I paint in the air with the controller, doodling in 3D space.
I also place objects in the room, pulling up some 3D assets like a little T. rex, a few knights in shining armor, sea turtles and a jellyfish. They interact: a knight can ride the sea turtle. The T. rexes, dropped on the floor, splat and then get up slowly, pacing around. I paint coral reef chunks onto chairs and the ottoman, and part of the floor. It's entertaining, but doesn't feel as refined as apps such as Tilt Brush. It feels more like a toy than a serious art tool.
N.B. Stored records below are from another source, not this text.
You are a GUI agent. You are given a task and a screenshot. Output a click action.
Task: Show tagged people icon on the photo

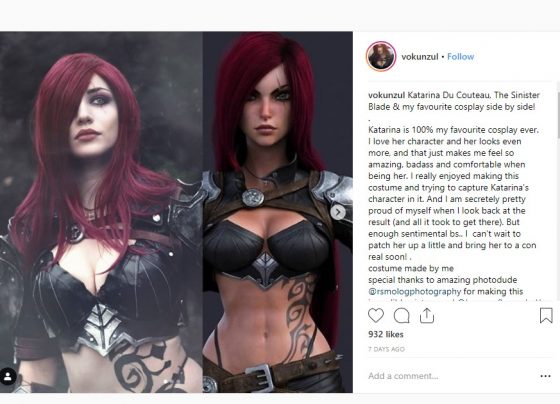[8, 376]
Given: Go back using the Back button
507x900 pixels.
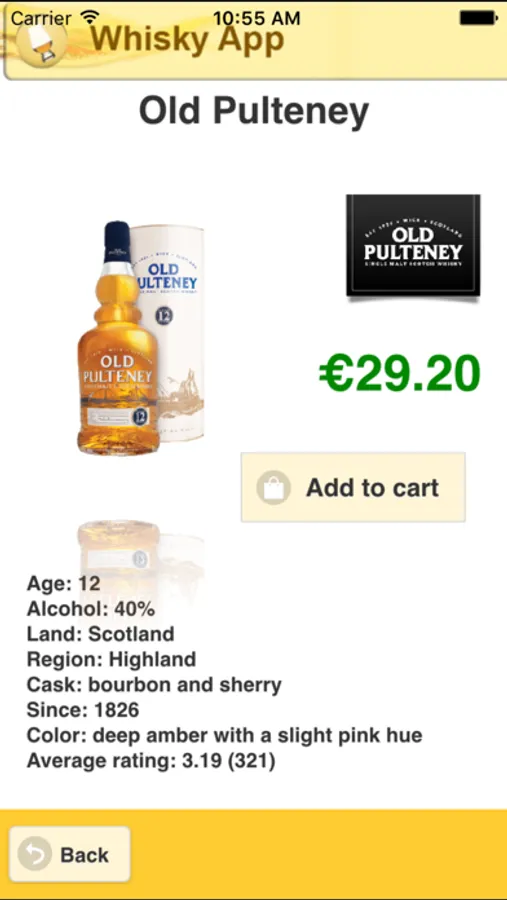Looking at the screenshot, I should point(70,855).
Dinosaurs, through a window
Finally, I'm invited over to Abovitz' office again to check out something he apparently thought up the day before I arrived. He hands me a Magic Leap One, and I put it on. He guides me to look out the large angled corner window of his office, looking into the hallway. A dinosaur, a tyrannosaur type, stands upright, made of what looks like either balloons or multicolored bits of pastel candy. Seen from a distance, it seems large, tall, well placed and somewhat convincing. The illusion from a distance is really good.

This is what Abovitz is trying to demonstrate to me: While the Magic Leap's field of view is limited, he argues that the 3D cone of view extends far back, and allows for large-scale effects. Now Abovitz goes out to the hallway, and stands next to the dinosaur for comparison. He walks behind it, too. I'm asked: Can I see him?

I can (his shoes are visible). Also, through the bright glow of the dinosaur, I make out slight hints of him. If I hadn't known to look, though, I probably would have missed him.